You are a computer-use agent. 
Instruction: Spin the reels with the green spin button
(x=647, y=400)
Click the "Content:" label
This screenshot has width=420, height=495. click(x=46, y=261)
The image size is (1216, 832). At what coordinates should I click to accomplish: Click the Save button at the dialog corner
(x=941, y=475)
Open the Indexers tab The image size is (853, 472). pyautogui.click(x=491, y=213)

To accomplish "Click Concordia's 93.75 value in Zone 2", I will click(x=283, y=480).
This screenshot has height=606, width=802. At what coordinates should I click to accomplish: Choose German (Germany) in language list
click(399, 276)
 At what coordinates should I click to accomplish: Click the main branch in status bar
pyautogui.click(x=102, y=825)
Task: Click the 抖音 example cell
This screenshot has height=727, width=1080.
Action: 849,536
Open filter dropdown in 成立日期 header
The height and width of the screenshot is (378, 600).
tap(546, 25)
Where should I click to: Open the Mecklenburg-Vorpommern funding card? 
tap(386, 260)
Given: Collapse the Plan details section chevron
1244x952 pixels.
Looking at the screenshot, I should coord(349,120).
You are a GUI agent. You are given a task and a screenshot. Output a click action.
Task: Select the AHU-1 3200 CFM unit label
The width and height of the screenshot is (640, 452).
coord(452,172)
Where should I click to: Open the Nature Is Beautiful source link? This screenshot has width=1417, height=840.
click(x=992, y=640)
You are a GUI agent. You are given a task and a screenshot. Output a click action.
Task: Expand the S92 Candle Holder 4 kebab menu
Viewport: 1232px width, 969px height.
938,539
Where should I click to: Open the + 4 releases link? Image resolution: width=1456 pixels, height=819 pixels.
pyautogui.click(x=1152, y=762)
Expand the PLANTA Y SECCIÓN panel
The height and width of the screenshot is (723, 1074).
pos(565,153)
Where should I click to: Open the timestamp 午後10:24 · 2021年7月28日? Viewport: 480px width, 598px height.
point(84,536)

------------------------------------------------

Your goal: State only the number of lines in the data above that contain the string "size".

Exercise response: 2